2 Jarai Teens Found With Montagnards

bokeo district, Ratanakkiri – It was a mission of a different kind for the UN High Commissioner for Refugees Thursday morning.

Unlike other operations over the past two months to find Mon­tagnard asylum-seekers in Ra­tanakkiri province, the two ethnic Jarai teenagers traveling with the UNHCR were not being escorted in the direction of the provincial capital Banlung, but to the prov­ince’s Bokeo district.

The UNHCR was bringing the two teenagers back home.

Rocham Hen, 16, and Ksor Sem, 18, were placed under UNHCR protection with three other Montagnard asylum-seekers after emerging from the jungle in Bokeo district Sunday. On Wednesday, the two were discovered to be Cambodian Jarai mi­nority members attempting to pass as Montagnards who fled Vietnam, Bokeo district Police Chief Moeung Khem said Thurs­day shortly after the two were dropped off at his station.

“They won’t face any punishment. We are just going to send them back to their families. Their parents didn’t know they ran away,” he said.
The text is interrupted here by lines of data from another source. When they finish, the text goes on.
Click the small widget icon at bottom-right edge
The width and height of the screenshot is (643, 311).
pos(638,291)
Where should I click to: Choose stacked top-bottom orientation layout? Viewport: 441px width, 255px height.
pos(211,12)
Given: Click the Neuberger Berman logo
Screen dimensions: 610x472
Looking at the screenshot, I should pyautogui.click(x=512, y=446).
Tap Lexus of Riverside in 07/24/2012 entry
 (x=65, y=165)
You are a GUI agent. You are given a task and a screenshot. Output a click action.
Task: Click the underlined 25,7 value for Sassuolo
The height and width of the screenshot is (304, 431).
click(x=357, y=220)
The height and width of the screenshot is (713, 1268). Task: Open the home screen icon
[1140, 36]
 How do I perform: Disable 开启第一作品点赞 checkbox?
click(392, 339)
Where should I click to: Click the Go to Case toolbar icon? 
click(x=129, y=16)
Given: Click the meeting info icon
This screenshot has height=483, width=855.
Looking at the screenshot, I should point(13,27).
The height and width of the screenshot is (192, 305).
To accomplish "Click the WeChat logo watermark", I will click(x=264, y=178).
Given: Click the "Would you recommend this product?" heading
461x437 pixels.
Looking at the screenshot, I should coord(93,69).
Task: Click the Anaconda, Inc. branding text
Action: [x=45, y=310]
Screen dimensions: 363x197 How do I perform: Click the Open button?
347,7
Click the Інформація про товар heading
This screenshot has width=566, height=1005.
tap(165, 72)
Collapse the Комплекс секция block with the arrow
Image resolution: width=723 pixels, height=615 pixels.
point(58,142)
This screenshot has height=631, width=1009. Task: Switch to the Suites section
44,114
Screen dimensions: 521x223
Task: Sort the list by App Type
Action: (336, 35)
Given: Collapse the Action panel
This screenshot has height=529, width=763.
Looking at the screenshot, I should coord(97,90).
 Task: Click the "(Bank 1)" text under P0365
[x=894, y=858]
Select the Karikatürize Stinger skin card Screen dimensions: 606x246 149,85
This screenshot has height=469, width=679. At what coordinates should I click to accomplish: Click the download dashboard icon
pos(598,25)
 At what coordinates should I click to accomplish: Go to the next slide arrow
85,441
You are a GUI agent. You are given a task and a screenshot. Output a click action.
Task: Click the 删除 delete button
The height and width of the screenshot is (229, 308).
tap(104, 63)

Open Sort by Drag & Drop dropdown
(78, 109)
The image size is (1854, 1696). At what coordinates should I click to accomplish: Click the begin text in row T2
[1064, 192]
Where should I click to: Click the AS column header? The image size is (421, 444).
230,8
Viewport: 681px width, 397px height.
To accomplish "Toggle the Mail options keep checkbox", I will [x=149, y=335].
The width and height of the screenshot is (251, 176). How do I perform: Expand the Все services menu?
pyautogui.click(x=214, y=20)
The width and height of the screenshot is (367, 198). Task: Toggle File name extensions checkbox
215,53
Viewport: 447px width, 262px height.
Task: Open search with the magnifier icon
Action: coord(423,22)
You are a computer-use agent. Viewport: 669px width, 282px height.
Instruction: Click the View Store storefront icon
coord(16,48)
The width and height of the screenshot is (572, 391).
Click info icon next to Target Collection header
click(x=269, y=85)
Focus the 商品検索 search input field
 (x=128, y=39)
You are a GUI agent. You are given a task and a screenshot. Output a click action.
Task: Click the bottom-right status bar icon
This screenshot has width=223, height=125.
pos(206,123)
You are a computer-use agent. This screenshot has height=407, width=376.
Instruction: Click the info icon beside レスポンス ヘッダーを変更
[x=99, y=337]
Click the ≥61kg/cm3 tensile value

Apparently still enjoying his short-lived adventure, a high-spirited Rocham Hen giggled as he recounted finding the jungle hiding place of three asylum-seekers and had setting up camp with them four days before they were found by the UNHCR.

“I wanted to go and study. I have never been in Phnom Penh,” said Rocham Hen with a smirk, adding that he had not even been to Banlung before Sunday’s UNHCR-escorted trip.

But Rocham Hen was happy to be on his way back home. Four nights at the UNHCR temporary shelter for asylum-seekers in Banlung wasn’t much fun and he missed his family, he said.

Rather more subdued about the whole affair, Ksor Sem agreed: “It was better fun at home.”

Chung Ravuth, UNHCR protection and field assistant, said police informed the refugee agency on Wednesday and the teenagers admitted their deceit after he interviewed both. Authorities planned to hand them back to their families and it was doubtful they would be in any trouble, Chung Ravuth said.

Later Thursday, UNHCR was back to its primary mission in O’Yadaw district where 11 more Montagnard asylum-seekers, including four children and a 3-month-old infant, emerged from the jungle and were placed under UN protection.

“I felt very sorry for the lady who had the small baby. She said she had lost her husband in the forest,” said Chung Ravuth, adding that it was possible the woman’s husband was already with the UNHCR in Phnom Penh.

Journalists covering Thursday’s UNHCR operation were stopped at a police checkpoint in Bokeo district and told their vehicle could not proceed any further. As during a similar situation earlier this month, the officers did not prevent the reporters from proceeding on foot and later renting motorcycle taxis to follow the UNHCR operation.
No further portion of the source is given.